Protein Location Alters Function

Subcellular mislocalization of proteins constitute a serious clinical problem that results in diseases that range from metabolic disorders to cancer. Two distinct opportunities are afforded by addressing this clinical need: 1) understanding why protein mislocalization occurs, and 2) establishing therapeutic methodologies to address the consequences. Deliberately changing the subcellular localization of signal transducing proteins involved in disease is a novel approach for therapeutic intervention. Mislocalized proteins are evolving as an important new class of drug targets for treating many diseases, particularly cancer.
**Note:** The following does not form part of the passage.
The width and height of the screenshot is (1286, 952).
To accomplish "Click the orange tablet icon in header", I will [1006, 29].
Mislocalization of proteins such as tumor suppressors and cell cycle regulators result in aberrant functioning of these proteins, leading to disease.
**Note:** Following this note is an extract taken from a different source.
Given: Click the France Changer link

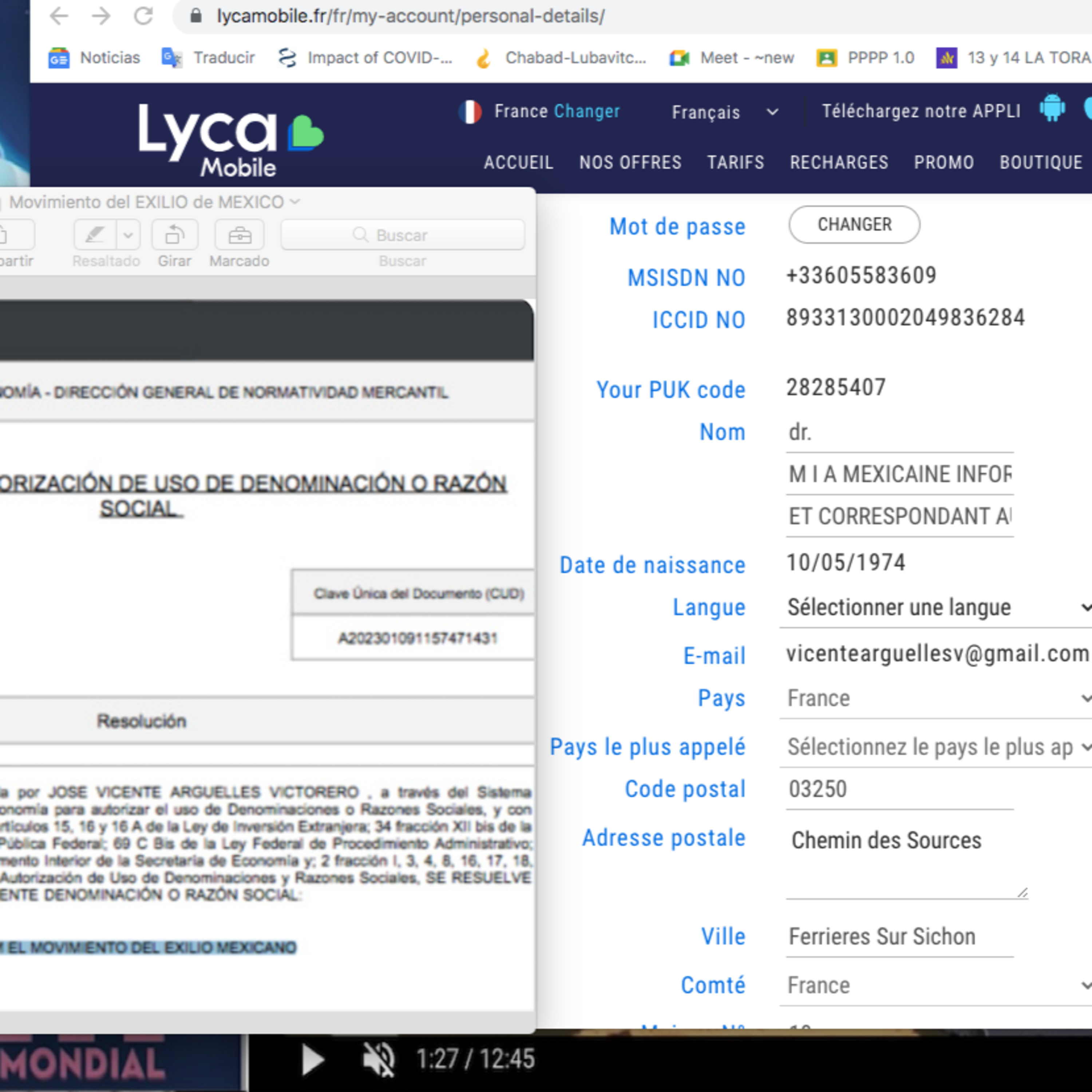Looking at the screenshot, I should click(x=586, y=111).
Protein Switch: Change Localization to Alter Function

The main goal of this project is to use ligand inducible nuclear import signals and export signals as a bi-directional “on/off switch” for the controlled targeting of therapeutic proteins to subcellular compartments. Specifically, through the careful addition and manipulation of precise signaling sequences, in an inducible system, we will be able to control the delivery of therapeutically active gene products to a subcellular compartment, such as the nucleus or mitochondria. Such a system would be useful when a controlled response in a specific subcellular compartment is desired, or alternatively to “turn off” or to remove the therapeutic protein (for example in the case there prolonged high level exposure becomes toxic) from that compartment.